**Given request 1**
Using the CDMA frequency offset claims that follow, decide whether each statement agrees with them. Answer yes or no and quote the deciding words. (a) The pilot symbols are summed in phase at no fewer than two different summation rates. (b) The oscillation frequency being controlled is that of a crystal oscillator. (c) The variable transmission symbol rate is achieved by making the chip rate variable.

**Source document**

::::::::

CDMA receiver capable of estimation of frequency offset in high precision

1. An automatic frequency controlling method for controlling an oscillation frequency in a code division multiple access system using a spectrum spreading technique which has a frame format in which pilot symbols and data symbols are time multiplexed for transmission and in which a variable transmission symbol rate is realized by making a spreading rate variable under a constant chip rate, said method comprising: in-phase summing in at least two different in-phase summation rates the pilot symbols each having a complex vector expression over a predetermined length of a symbol interval after converting the pilot symbols into respective complex vector expressions by canceling data modulated components of the pilot symbols; estimating a frequency offset based on a result of conjugate complex multiplication of a plurality of said complex vector expressions which are subjected to the in-phase summing; and controlling the oscillation frequency of a crystal oscillator in accordance with an estimation of the frequency offset calculated through the estimating of the frequency offset.

2. An automatic frequency controlling method according to claim 1 , said method further comprising: converting a received frequency signal into an intermediate frequency signal in accordance with the oscillation frequency; and orthogonally demodulating the intermediate frequency signal based on the oscillation frequency.

3. An automatic frequency controlling method according to claim 1 , said method further comprising: obtaining a baseband signal having an in-phase component and an orthogonal component through the orthogonal demodulation and converting into digital signals by A/D converters, respectively; inversely spreading the digital signals by inversely spreading units to separate the pilot symbols from the data symbols; and converting the pilot symbols into the respective complex vector expressions by canceling the data modulated components of the pilot symbols.

4. An automatic frequency controlling system for controlling an oscillation frequency in a code division multiple access system using a spectrum spreading technique which has a frame format in which pilot symbols and data symbols are time multiplexed for transmission and in which a variable transmission symbol rate is realized by making a spreading rate variable under a constant chip rate, comprising: an orthogonal demodulator converting a receive signal into a baseband signal having an in-phase component and an orthogonal component; inversely spreading units inversely spreading the in-phase component and the orthogonal component of the baseband signal; pilot symbol interval detectors detecting the pilot symbols from the data symbols; pilot inverse modulating units converting the pilot symbols into complex vector expressions by canceling data modulated components of the pilot symbols; an in-phase summing section in-phase summing in at least two different in-phase summation rates, the complex vector expressions of the pilot symbols over a predetermined length of a symbol section; an estimating section estimating a frequency offset from conjugate complex multiplication of a plurality of said complex vector expressions which are subjected to the in-phase summation; and a controlling section controlling the oscillation frequency of a crystal oscillator in accordance with an estimation of the frequency offset obtained through the estimation of the frequency offset.

::::::::

**Supplied records**
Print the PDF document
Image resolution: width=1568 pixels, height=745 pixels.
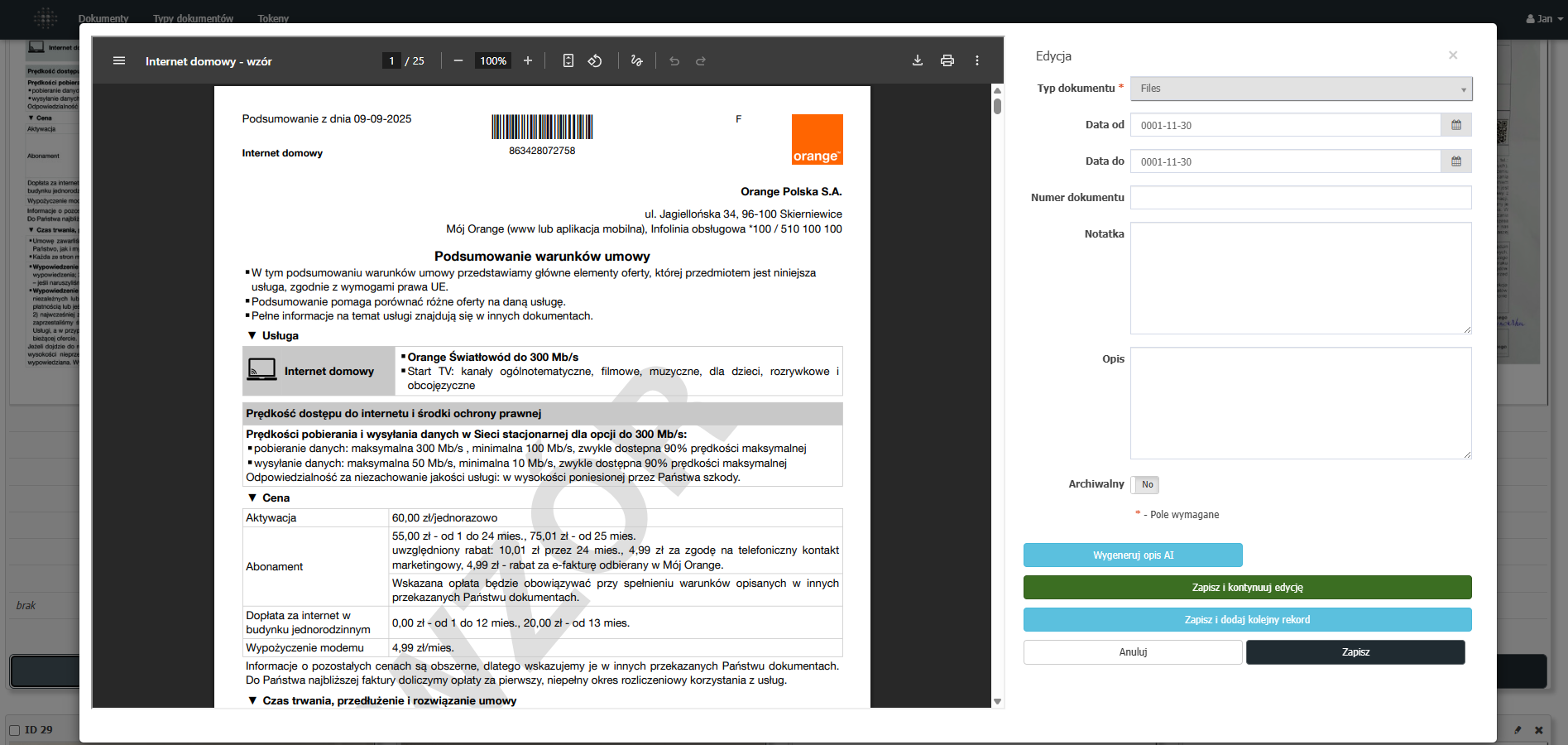pos(947,60)
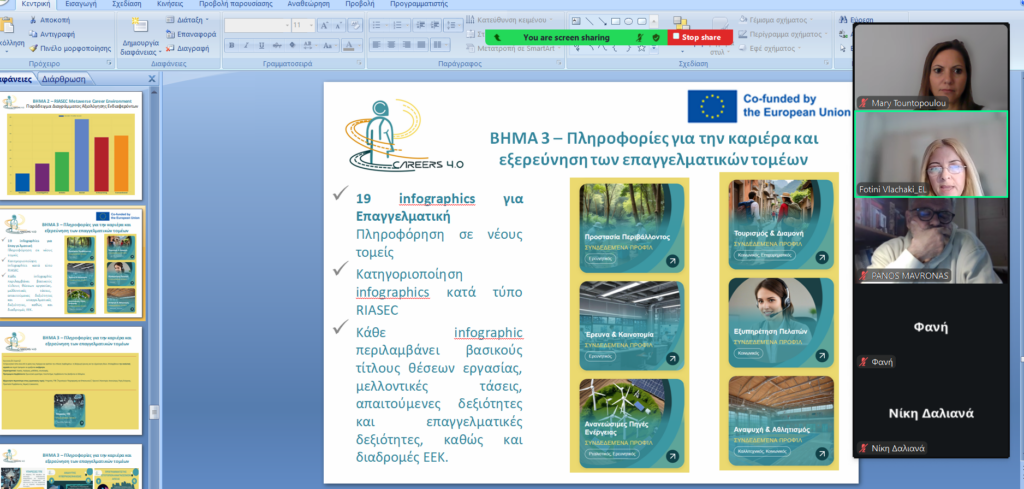The image size is (1024, 489).
Task: Switch to the Εισαγωγή ribbon tab
Action: (x=81, y=4)
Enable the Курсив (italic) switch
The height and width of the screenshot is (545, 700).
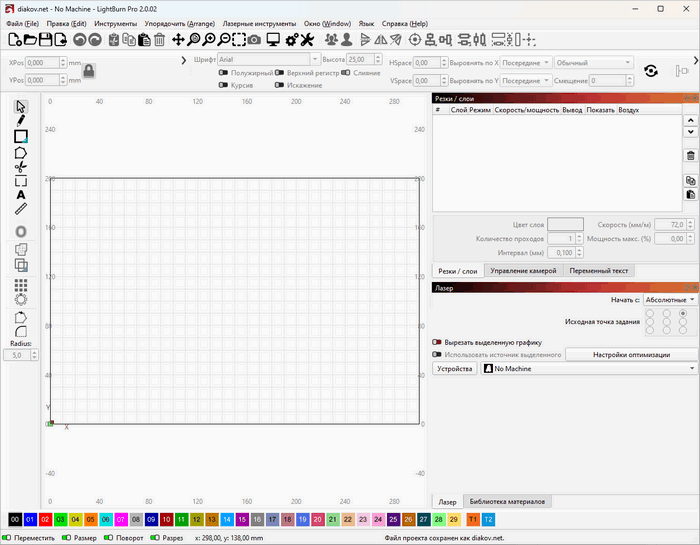point(224,86)
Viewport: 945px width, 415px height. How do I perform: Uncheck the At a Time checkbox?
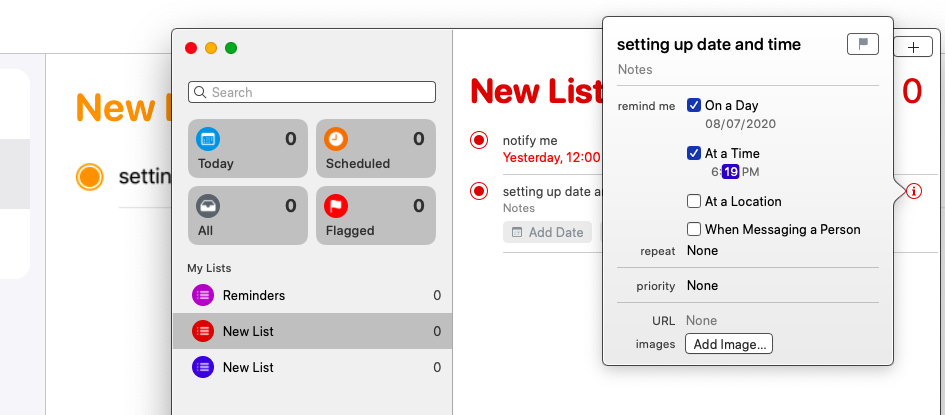694,153
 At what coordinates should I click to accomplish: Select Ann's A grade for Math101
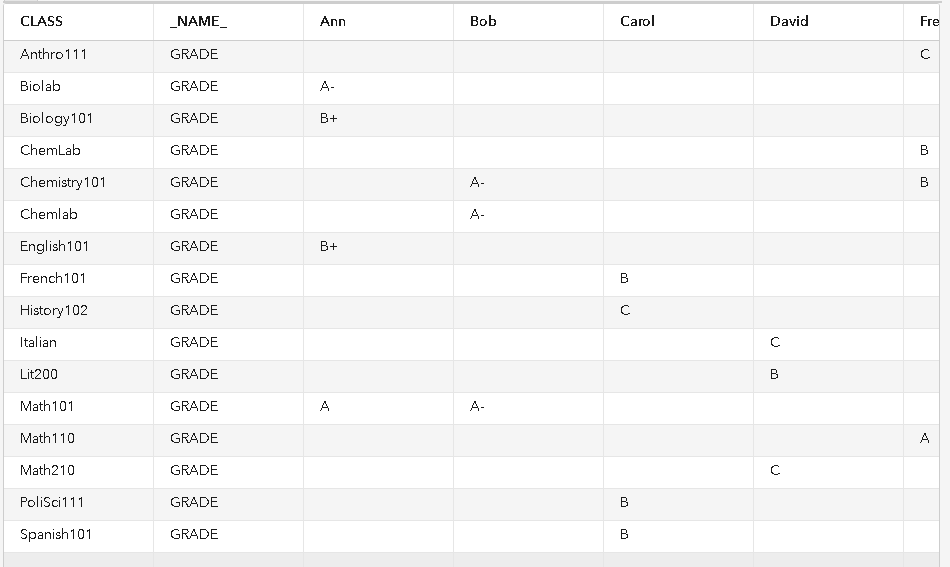(325, 406)
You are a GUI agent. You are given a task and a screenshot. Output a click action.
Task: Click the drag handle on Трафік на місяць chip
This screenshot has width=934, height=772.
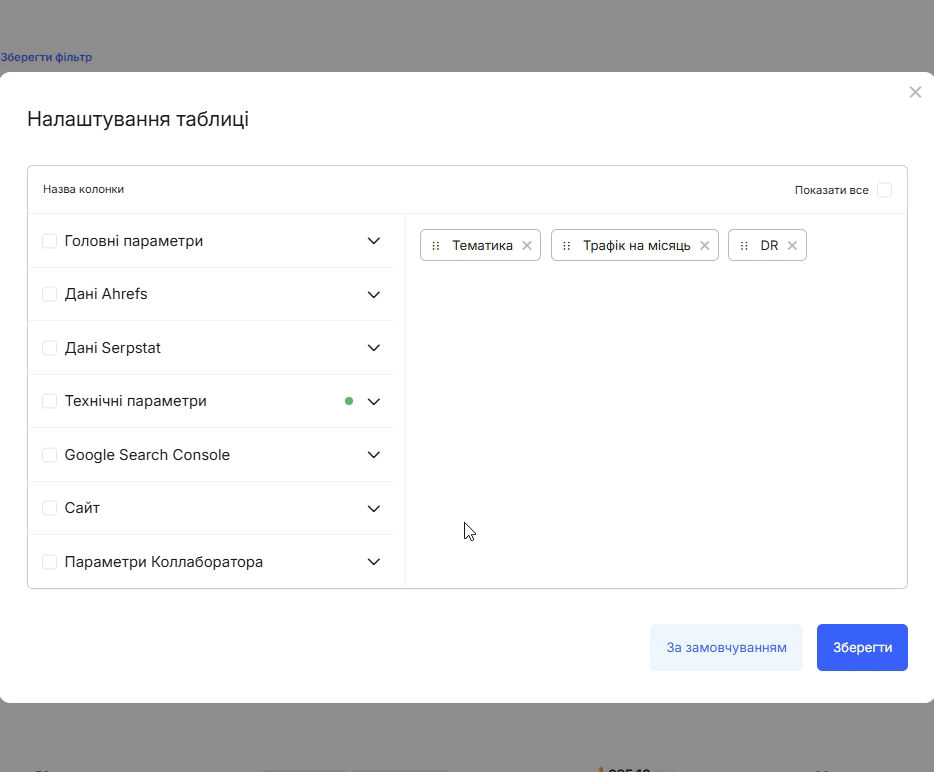click(x=566, y=245)
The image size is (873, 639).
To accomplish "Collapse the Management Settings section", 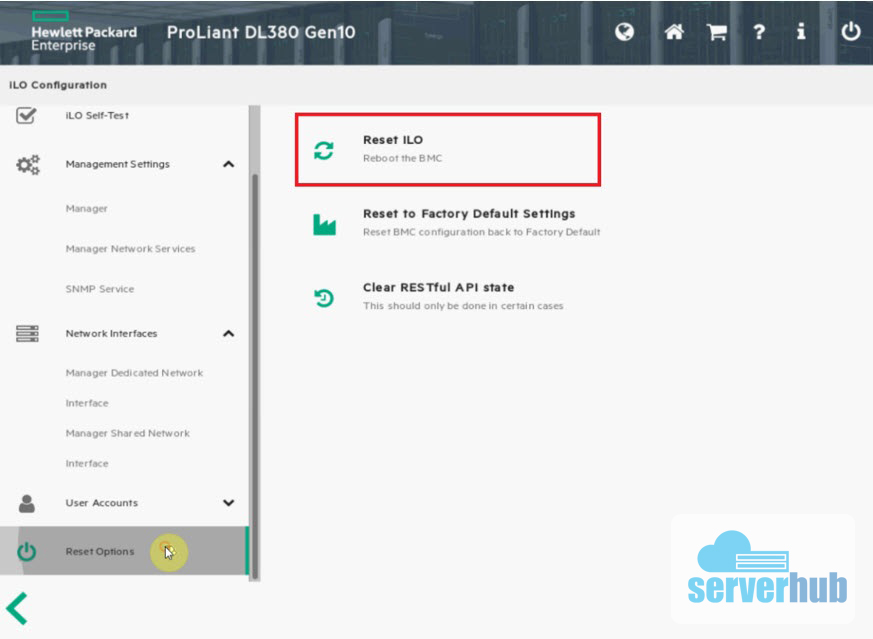I will click(228, 164).
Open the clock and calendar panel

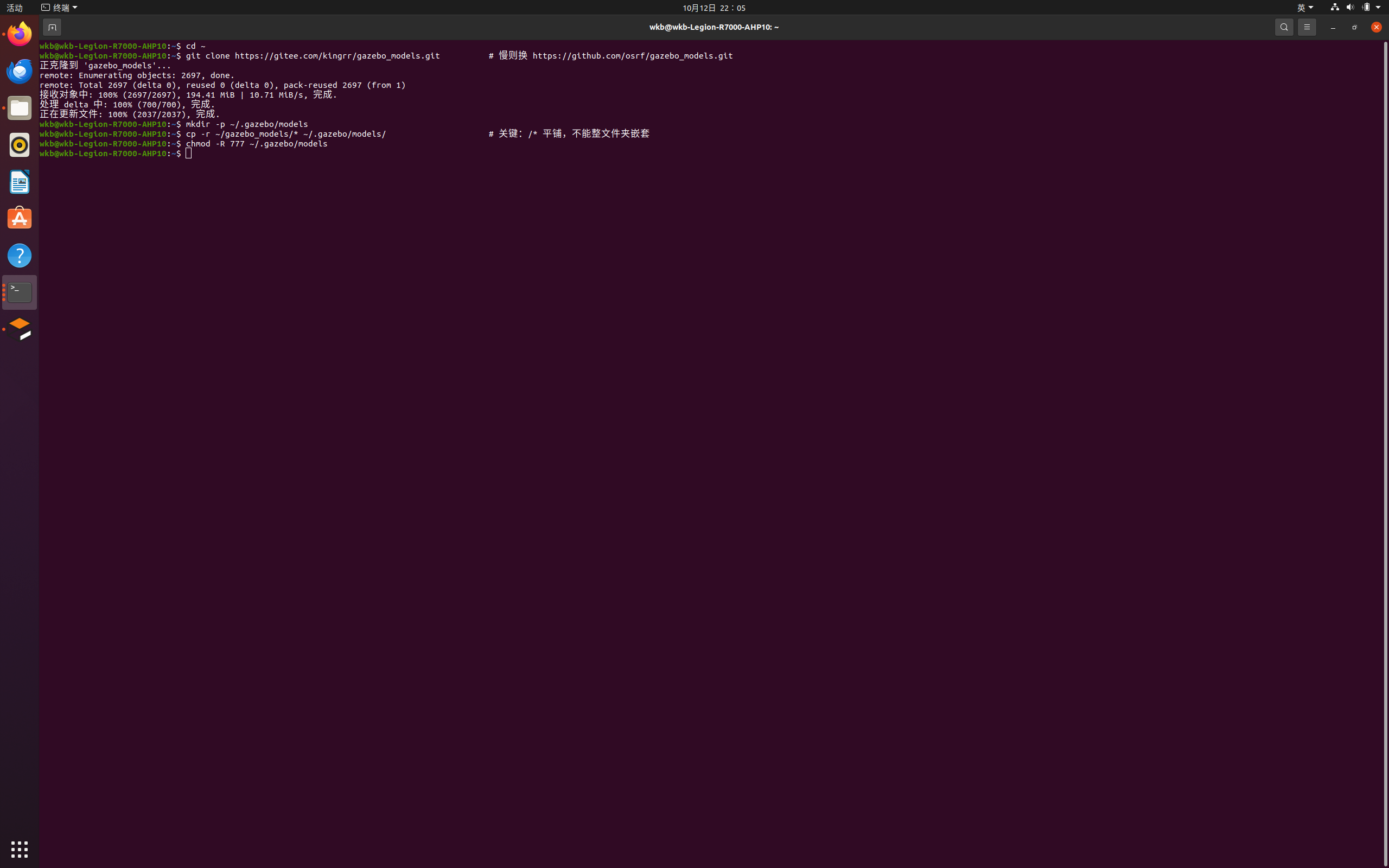[x=714, y=8]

::::::::

**Given request 2**
Identify every line in the rows that contains the string "height", and copy each of those lines. Case counts.

**Worked solution 1**
(a) Yes: "in-phase summing in at least two different in-phase summation rates"
(b) Yes: "controlling the oscillation frequency of a crystal oscillator"
(c) No: "by making a spreading rate variable under a constant chip rate"

**Worked solution 2**
Image resolution: width=1568 pixels, height=745 pixels.
The height and width of the screenshot is (545, 700).
Viewport: 945px width, 415px height. How do I perform: Uncheck the At a Time checkbox?
This screenshot has width=934, height=772.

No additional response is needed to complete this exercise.